The following exercises will help embed the concepts you have learned in this section. It may help to refer back to the text or to the concept summary below.
- Reproduce Figure 3.24 by evaluating the (red) Gaussian context message and the (blue) exact CumGauss message at Jperf values of -50, -49 … 0,1,2 … 299,300. Plot the two lines you get with Jperf on the x axis and the evaluated messages on the y axis. You will need to rescale the CumGauss message to get it to fit (remember that the scale of this message does not matter since it is an improper distribution). To get the (green) product message corresponding to the exact marginal for Jperf, first multiply your two messages together at each Jperf value. Then rescale the result so that the area under the line is 1 (you can achieve this roughly by rescaling to make the sum of the value at each point equal to 1). Plot this result as a third line on your axes.
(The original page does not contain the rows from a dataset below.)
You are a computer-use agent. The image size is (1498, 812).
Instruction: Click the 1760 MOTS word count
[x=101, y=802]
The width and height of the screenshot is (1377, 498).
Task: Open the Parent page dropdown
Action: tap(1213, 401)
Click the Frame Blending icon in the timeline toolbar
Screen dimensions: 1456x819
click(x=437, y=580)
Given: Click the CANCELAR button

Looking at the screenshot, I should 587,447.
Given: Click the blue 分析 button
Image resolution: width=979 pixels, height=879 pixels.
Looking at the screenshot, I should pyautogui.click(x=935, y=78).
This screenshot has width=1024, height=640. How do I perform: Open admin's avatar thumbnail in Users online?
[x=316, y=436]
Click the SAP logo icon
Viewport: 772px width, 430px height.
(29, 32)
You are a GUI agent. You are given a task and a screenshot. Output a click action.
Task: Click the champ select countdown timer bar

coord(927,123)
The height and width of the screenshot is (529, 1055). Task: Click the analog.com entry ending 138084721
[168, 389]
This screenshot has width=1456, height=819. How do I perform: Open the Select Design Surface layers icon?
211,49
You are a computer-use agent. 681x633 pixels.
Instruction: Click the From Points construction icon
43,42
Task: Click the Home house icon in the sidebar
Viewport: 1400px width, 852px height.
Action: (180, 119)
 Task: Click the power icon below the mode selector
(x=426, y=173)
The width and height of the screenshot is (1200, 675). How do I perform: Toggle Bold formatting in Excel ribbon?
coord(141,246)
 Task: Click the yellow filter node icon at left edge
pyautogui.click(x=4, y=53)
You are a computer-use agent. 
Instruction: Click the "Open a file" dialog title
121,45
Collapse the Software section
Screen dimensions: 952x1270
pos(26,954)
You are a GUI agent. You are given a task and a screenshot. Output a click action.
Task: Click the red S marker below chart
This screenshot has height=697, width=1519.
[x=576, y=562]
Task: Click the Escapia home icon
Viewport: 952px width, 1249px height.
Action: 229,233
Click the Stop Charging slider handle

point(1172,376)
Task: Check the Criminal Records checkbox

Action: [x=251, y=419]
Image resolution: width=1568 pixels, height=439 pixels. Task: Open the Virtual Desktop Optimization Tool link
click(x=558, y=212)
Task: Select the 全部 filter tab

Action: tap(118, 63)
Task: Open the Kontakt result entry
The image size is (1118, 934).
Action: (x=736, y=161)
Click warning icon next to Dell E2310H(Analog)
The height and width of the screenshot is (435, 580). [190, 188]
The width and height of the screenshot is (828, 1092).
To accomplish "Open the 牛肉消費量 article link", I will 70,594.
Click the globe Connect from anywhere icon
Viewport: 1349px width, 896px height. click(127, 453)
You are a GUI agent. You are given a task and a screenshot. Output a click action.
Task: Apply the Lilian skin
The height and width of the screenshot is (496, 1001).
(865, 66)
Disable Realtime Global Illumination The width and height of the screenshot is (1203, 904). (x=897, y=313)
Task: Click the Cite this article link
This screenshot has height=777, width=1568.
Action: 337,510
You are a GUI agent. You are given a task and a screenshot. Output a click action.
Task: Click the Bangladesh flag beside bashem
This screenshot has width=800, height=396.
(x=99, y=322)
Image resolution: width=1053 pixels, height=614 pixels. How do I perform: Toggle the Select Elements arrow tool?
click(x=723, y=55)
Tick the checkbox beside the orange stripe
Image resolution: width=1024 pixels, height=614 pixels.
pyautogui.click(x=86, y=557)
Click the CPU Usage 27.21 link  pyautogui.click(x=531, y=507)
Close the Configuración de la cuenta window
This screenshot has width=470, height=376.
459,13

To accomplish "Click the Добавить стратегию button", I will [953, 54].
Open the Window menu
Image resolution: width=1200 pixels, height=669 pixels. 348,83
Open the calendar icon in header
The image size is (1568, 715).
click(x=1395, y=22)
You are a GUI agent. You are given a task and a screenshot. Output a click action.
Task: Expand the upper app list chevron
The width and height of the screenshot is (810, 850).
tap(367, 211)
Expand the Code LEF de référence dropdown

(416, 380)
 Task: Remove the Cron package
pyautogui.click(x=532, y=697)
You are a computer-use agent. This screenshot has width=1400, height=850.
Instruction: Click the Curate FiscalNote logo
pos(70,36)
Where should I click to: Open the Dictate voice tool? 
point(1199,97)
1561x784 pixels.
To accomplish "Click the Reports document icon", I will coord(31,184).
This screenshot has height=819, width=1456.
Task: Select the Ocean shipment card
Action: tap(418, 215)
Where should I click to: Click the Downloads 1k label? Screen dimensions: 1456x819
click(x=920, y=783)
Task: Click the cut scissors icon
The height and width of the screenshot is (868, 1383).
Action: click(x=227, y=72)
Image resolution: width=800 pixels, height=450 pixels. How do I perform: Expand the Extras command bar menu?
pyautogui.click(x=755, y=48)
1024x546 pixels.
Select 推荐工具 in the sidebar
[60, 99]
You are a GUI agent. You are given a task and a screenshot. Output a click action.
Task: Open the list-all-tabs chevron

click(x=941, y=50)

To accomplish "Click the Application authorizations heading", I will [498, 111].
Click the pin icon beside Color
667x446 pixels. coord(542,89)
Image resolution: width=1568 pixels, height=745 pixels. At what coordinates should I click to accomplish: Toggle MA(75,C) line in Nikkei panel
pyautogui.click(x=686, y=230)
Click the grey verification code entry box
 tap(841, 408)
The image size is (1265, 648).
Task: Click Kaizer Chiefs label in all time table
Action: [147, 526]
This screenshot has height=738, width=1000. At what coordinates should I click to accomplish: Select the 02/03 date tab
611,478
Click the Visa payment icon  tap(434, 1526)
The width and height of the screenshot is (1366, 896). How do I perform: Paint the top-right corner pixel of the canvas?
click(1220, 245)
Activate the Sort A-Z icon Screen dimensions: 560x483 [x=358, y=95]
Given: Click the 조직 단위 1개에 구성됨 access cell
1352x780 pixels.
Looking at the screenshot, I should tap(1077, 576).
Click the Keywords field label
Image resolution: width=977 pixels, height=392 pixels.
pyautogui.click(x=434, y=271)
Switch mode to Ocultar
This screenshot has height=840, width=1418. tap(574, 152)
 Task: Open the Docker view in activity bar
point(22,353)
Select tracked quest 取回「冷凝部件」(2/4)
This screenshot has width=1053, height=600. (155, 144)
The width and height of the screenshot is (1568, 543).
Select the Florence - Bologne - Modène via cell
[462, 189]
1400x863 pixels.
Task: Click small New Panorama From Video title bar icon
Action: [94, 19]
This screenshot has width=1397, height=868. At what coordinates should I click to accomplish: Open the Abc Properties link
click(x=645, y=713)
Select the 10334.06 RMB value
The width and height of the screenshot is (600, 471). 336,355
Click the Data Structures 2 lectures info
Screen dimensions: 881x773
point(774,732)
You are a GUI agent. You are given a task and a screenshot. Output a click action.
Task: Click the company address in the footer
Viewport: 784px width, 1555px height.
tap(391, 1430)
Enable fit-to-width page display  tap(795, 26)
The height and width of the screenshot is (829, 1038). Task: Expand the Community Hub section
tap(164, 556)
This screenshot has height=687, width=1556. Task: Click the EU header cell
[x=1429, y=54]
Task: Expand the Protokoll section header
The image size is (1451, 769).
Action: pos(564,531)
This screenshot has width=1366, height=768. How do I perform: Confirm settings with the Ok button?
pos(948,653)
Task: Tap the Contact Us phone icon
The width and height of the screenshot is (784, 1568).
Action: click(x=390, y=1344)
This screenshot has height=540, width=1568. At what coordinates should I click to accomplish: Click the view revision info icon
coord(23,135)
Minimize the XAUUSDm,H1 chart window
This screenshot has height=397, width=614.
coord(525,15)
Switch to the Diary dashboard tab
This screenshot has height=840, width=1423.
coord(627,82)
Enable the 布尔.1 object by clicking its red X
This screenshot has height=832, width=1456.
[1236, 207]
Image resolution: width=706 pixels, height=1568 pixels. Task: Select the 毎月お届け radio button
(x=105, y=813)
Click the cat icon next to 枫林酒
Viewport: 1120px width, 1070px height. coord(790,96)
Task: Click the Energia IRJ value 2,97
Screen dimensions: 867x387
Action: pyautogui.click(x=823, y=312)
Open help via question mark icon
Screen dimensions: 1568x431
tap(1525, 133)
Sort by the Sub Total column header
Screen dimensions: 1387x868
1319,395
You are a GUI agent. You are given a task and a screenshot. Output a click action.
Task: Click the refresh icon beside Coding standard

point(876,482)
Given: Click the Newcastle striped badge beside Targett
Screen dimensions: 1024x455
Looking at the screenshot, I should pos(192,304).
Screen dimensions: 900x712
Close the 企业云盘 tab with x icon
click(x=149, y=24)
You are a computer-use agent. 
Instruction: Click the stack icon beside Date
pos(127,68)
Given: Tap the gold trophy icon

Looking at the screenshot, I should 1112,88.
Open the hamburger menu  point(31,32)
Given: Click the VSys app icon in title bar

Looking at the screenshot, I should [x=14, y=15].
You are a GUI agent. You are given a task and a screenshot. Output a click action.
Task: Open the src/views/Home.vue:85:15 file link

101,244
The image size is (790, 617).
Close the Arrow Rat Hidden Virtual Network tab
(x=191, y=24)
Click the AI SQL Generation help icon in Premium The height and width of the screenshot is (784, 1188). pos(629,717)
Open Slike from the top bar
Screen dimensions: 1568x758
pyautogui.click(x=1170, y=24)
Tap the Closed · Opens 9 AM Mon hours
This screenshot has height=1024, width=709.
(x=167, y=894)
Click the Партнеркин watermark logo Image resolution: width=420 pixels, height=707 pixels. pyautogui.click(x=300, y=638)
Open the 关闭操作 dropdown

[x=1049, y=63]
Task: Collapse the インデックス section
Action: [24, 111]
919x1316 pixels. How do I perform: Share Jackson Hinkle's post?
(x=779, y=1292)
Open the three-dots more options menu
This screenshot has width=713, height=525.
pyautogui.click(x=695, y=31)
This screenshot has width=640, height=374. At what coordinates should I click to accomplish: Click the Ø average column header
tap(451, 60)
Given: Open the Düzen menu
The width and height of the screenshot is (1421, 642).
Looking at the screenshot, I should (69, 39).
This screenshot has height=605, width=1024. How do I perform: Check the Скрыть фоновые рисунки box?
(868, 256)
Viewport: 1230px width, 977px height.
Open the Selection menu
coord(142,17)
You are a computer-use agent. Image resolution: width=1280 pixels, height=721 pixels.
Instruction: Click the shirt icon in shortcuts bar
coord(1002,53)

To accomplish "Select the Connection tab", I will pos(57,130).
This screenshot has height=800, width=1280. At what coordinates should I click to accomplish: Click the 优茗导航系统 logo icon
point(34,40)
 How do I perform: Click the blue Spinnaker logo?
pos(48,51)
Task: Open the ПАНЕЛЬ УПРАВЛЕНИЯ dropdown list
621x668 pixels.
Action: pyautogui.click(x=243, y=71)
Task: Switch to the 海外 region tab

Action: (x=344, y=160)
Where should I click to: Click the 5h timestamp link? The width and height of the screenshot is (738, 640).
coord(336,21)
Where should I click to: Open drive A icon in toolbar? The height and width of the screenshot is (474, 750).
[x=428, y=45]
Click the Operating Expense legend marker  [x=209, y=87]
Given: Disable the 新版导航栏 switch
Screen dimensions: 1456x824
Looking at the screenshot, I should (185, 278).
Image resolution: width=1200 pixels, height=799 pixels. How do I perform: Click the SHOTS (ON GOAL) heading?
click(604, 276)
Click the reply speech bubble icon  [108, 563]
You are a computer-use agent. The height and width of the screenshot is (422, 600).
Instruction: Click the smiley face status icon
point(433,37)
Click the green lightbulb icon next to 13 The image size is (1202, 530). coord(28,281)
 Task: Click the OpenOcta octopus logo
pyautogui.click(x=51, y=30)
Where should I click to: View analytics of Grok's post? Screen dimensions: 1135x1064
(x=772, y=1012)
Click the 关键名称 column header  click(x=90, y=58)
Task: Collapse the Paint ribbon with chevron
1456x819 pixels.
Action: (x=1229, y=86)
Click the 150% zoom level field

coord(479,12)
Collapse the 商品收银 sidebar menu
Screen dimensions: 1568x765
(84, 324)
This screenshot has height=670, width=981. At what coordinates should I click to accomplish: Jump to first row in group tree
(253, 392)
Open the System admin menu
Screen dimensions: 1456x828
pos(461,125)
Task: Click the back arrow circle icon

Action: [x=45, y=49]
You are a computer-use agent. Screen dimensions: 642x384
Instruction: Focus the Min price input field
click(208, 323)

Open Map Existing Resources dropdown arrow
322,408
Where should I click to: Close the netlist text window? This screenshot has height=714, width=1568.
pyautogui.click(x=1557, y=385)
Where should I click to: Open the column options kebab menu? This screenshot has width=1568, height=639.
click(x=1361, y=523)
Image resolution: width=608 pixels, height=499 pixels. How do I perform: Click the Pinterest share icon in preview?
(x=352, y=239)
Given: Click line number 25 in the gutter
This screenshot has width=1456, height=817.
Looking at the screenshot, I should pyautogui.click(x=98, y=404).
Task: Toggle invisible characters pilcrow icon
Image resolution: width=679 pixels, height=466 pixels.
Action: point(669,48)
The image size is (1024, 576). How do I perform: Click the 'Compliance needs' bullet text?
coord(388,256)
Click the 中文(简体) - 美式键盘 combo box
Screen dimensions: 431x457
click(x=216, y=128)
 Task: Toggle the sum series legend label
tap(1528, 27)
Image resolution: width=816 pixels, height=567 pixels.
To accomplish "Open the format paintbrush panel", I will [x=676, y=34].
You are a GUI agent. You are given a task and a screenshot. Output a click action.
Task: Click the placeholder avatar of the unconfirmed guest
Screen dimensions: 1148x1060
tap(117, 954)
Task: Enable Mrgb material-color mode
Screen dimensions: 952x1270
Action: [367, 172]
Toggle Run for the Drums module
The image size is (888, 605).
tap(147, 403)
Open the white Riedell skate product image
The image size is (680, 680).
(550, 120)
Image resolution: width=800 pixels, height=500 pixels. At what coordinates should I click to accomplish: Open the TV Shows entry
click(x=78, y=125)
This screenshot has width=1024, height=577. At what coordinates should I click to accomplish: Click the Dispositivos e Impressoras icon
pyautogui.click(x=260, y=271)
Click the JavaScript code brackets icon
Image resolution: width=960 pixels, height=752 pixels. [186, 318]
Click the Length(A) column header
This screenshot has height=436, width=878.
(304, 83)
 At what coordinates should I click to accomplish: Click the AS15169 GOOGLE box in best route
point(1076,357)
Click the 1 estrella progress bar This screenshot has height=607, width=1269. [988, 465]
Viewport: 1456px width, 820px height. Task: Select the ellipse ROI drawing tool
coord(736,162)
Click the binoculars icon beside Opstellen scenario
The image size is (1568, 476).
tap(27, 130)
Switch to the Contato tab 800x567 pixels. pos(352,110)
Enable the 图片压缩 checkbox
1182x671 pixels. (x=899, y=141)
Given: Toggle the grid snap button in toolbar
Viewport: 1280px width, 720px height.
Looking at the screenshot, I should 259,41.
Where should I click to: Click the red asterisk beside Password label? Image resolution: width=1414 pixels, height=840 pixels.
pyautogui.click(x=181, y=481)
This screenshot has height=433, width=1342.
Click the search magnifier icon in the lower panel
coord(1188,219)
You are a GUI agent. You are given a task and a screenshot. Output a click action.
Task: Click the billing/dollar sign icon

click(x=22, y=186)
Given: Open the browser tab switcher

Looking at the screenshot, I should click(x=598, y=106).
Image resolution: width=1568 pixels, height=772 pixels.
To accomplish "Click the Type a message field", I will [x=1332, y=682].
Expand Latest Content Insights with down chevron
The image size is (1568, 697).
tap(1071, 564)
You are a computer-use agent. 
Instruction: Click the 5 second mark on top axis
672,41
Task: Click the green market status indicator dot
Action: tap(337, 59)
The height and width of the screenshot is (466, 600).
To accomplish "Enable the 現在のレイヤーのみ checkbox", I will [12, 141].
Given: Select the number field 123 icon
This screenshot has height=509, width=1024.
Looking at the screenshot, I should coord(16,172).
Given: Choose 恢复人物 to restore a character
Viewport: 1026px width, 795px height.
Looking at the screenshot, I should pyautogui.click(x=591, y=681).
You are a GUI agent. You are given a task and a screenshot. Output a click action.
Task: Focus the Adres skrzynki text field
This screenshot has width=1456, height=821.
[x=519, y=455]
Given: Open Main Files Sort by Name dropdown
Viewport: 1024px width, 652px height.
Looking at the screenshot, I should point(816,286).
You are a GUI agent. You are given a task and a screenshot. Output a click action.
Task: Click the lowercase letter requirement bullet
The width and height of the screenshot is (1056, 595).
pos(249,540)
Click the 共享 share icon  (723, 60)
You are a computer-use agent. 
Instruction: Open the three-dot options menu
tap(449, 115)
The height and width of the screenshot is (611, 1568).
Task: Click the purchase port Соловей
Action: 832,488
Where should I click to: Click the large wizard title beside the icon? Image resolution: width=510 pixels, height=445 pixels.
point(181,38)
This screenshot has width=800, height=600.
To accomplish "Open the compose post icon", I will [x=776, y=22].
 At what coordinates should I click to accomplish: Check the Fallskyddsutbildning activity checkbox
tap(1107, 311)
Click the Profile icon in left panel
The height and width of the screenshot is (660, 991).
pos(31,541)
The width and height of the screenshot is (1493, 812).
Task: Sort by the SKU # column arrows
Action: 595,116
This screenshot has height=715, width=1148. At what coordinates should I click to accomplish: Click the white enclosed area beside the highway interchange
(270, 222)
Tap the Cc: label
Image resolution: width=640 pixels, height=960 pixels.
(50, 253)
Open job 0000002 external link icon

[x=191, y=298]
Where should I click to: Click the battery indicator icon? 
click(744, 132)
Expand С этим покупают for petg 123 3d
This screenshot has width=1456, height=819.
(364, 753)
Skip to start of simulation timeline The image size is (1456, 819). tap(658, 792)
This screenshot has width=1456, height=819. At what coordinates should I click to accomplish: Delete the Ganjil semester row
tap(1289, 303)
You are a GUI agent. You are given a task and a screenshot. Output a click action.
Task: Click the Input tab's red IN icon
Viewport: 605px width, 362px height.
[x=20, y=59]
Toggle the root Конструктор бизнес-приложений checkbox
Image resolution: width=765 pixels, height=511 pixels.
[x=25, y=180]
- Compute the mean and standard deviation of the exact marginal product message that you just computed. The mean can be well approximated by summing the product of the message at each point times the Jperf value at each point. The variance, which is the square of the standard deviation, can be approximated similarly using the mnemonic “the mean of the square minus the square of the mean”. First, you need to compute the “mean of the square” which can be approximated by sum of the product of the message at each point times the square of the Jperf value at each point. Then subtract off “the square of the mean” which refers to the mean you just computed. This gives the variance, which you can take the square root of to get the standard deviation. You have now computed the mean and standard deviation of the Gaussian approximation to the marginal for Jperf. You can check your result against the Gaussian in Figure 3.25.
- Finally, we need to divide this Gaussian distribution (whose mean and standard deviation you just found in the previous exercise) by the Gaussian context message. You can refer to Bishop [2006] for how to do this. You can check your result against message (6) in Figure 3.27. Congratulations! You have now successfully calculated an expectation propagation message!
- Now we can use Infer.NET to do the expectation propagation calculations for us. Implement the Trueskill model in Infer.NET, setting the skill distributions for Jill and Fred to the ones used in this section. Refer to the guide onhow to represent large irregular graphs in the Infer.NET documentation. Compute the posterior marginal distributions for Jill and Fred for the two outcomes where Jill wins the game and where Fred wins the game. Plot your results and check them against Figure 3.29 and Figure 3.30.
[Bishop, 2006] Bishop, C. M. (2006). Pattern Recognition and Machine Learning. Springer.
[Minka, 2005] Minka, T. (2005). Divergence Measures and Message Passing. Technical Report MSR-TR-2005-173, Microsoft Research.
[Herbrich et al., 2007] Herbrich, R., Minka, T., and Graepel, T. (2007). TrueSkill(TM): A Bayesian Skill Rating System. In Advances in Neural Information Processing Systems 20, pages 569–576. MIT Press.
[Minka, 2001] Minka, T. P. (2001). Expectation propagation for approximate Bayesian inference. In Uncertainty in Artificial Intelligence, volume 17, pages 362–369.
[Maybeck, 1982] Maybeck, P. S. (1982). Stochastic models, estimation, and control. In Volume 2, volume 141, Part 2 of Mathematics in Science and Engineering, chapter Chapter 12 Nonlinear estimation, pages 212–271. Elsevier.
[Opper, 1998] Opper, M. (1998). A Bayesian approach to on-line learning. In Saad, D., editor, On-line Learning in Neural Networks, chapter A Bayesian Approach to On-line Learning, pages 363–378. Cambridge University Press, New York, NY, USA.